Prosesi potong gigi hanya merupakan simbolisasi saja. Gigi yang
ada bukan dipotong tetapi diratakan dengan menggunakan kikir. Ada 6 gigi atas
yang diratakan, termasuk gigi taring, ke 6 gigi inilah yang melambangkan Sad
Ripu. Hanya memakan waktu sekitar 10 – 15 menit untuk melakukan prosesi ini,
dan yang melakukannya haruslah seorang yang ahli yang disebut sangging.Para
sangging biasanya orang yang telah di inisiasi menjadi Pinandita yang memang
memiliki ketrampilan untuk itu. Mantra-mantra harus dilafalkan oleh sangging
sebelum melakukan tugasnya supaya upacara berjalan dengan lancar dan semuanya
dilakukan di bale keluarga. Sangging, yang juga memiliki kekuatan supranatural
ini lalu mengeluarkan sebuah cincin merah delima dan menuliskan
rajahan"Ongkara" pada gigi dan dada. Cincin ini berfungsi sebagai
proteksi dari serangan ilmu hitam dari orang yang tak suka pada mereka, dan
juga tempat metatah biasanya juga dijaga ketat oleh beberapa orang anggota
keluarga dan juga yang memiliki kekuatan supranatural. Tak jarang pula
terdengar kabar orang yang ditatah menjadi sakit, giginya rontok bahkan ada
yang sampai meninggal dunia. Oleh karena itu upacara metatah tak pernah
dilakukan hingga sang surya berada di puncak langit. Sebelum upacara dimulai,
bagian mulut mereka(orang yang akan melakukan upacara potong gigi) diganjal
terlebih dahulu dengan potongan dari kayu dadap atau tebu dan kumur-kumur
dengan air perasan kunir lalu diakhiri dengan mengigit daun sirih pertanda
berakhirnya proses metatah. Air liur yang keluar yang keluar ditampung dalam
sebuah kelapa gading dan biasanya dipegang oleh ibu kandung. Setelah itu
merekapun diperciki dengan air suci atau Tirtha Pembersihan/Penyucian oleh
Sangging. Lalu mereka pun bersembahyang di merajan keluarga, dipimpin oleh
seorang pedanda untuk memohon perlindungan dari Sang Hyang Widi Wasa untuk
memasuki tahapan baru dalam hidup mereka. Kepada leluhur mereka minta didoakan
dan direstui jalan hidupnya yang dilambangkan dengan Kewangen. Pantangan –
Pantangan dalam Upacara Potong Gigi:
Ibu-Ibu/Wanita yang sedang hamil tidak dibolehkan melakukan
upacara potong gigi/ mepandes.

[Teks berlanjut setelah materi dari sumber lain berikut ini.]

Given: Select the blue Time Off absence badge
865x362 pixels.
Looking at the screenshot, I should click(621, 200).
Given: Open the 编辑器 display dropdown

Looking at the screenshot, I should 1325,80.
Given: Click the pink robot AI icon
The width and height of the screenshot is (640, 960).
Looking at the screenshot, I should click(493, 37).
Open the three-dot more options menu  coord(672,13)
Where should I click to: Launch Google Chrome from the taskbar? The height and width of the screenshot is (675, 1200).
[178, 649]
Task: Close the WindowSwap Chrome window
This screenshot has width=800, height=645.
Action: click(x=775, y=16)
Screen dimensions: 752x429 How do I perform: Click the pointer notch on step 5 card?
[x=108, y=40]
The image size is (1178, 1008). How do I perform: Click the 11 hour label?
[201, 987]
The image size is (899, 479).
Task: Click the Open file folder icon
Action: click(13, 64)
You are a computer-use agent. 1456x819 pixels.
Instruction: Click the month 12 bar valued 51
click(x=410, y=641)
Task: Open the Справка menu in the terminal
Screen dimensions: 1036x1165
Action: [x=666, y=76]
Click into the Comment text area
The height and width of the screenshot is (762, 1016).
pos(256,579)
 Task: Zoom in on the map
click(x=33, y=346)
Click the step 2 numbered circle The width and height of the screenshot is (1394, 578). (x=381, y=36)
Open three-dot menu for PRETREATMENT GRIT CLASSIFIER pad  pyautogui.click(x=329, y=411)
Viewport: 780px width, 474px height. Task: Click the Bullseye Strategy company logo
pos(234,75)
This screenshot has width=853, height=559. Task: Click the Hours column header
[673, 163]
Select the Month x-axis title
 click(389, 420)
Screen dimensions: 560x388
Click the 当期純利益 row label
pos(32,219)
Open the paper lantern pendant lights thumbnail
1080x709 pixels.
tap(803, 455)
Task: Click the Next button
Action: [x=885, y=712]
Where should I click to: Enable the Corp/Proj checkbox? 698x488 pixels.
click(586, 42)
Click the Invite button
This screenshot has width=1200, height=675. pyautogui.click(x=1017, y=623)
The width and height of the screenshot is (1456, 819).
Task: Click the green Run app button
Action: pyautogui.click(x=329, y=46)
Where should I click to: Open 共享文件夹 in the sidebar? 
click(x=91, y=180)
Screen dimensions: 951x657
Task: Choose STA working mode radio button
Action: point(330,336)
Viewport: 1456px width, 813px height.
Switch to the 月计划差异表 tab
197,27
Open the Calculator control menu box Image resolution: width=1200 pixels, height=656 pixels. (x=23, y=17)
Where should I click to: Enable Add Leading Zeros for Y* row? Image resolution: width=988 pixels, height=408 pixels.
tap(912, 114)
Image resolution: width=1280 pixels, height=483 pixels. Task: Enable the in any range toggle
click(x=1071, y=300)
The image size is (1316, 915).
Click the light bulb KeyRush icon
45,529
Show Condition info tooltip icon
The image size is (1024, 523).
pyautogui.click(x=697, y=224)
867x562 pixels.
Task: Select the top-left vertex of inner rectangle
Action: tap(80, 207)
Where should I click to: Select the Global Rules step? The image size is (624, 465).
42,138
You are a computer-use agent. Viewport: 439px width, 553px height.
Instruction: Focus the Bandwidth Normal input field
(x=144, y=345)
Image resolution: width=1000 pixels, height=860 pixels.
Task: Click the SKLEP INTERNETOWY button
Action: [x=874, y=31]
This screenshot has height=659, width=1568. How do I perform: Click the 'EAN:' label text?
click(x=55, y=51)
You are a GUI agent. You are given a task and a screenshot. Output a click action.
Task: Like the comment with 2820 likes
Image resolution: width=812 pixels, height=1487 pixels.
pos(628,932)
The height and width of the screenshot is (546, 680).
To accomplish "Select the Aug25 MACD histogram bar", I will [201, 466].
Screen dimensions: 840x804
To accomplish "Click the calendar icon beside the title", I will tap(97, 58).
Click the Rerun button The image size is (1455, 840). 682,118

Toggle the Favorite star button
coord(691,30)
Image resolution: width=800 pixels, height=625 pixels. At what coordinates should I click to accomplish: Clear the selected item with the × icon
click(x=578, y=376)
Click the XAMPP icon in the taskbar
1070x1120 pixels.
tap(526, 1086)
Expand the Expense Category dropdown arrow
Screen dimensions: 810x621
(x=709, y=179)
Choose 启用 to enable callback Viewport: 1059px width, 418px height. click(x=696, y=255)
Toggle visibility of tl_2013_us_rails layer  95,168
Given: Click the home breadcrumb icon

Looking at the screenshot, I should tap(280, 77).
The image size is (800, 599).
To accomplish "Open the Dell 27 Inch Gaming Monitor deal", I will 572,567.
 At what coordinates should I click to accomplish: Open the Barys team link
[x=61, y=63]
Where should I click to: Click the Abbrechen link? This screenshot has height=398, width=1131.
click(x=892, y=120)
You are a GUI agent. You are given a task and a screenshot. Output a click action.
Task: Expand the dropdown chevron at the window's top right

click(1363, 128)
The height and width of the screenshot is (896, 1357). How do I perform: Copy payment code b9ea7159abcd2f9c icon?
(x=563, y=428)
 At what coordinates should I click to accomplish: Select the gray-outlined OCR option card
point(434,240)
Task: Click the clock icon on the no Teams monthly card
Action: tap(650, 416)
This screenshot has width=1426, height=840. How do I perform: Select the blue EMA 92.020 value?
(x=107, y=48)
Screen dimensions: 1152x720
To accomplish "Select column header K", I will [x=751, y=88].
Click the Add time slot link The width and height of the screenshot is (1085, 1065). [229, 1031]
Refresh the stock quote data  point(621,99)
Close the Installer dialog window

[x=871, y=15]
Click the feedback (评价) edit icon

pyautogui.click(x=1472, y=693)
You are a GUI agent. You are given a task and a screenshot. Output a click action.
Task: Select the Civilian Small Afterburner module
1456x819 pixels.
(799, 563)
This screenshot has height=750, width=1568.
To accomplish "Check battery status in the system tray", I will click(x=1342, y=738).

Dasar acuannya: Lontar Catur Cuntaka.
Penjelasan:
1. Mepandes adalah
suatu upacara yang menyebabkan diri cuntaka.
Lamanya cuntaka, saat
dia naik ke bale petatahan, selama metatah, dan sampai selesai, diakhiri dengan
mabeakala. Setelah mabeakala barulah cuntakanya hilang. Prosesi itu memakan
waktu antara 1-2 jam. Walaupun masa cuntaka itu singkat, tetap saja Ibu itu
kena cuntaka.
2. Bayi atau jabang
bayi yang ada dalam kandungan adalah roh suci yang patut dihormati, dipuja atas
perkenan Sanghyang Widhi yang “mengijinkan” roh itu menjelma kembali menjadi
manusia (walaupun masih berupa janin).
Jadi Ibu yang mengandung bayi yang suci, patut
dihindarkan dari penyebab-penyebab cuntaka. Tidak hanya potong gigi saja,
tetapi juga semua jenis cuntaka, misalnya: ngelayat orang mati, mengunjungi
penganten (pawiwahan), memegang orang-orang sakit (sakit gede – lepra, aids
dll). Jadi demi keselamatan Ibu dan Bayi, sebaiknya upacara potong gigi itu
ditunda sampai bayinya lahir dan sudah berusia lebih dari 3 bulan. Pantangan-pantangan
Yang Dihindari:
-Tidak boleh makan
atau minum sekehendaknya selama 3 hari. Makan dan minum panas atau dingin
merupakan pantangan yang utama setelah melakukan upacara poyong gigi. Karena
apabila makan dan minum yang panas atau dingin maka akan merusak gigi.
-Tutur kata tidak
boleh menjelek-jelekkan orang lain.
- Sebelum dan sesudah melaksanakan upacara potong gigi tidak
boleh meninggalkan rumah sekehendaknya. selama 3 hari.
-Waktu tidur dan makan
di atur oleh orang tua setelah mendapat penjelasan sebelumnya dari pendeta yang
memimpin upacara tersebut.
-Waktu mandipun diatur
-Tidak diperkenankan
membunuh binatang, tidak boleh berkelahi atau mencaci maki orang lain.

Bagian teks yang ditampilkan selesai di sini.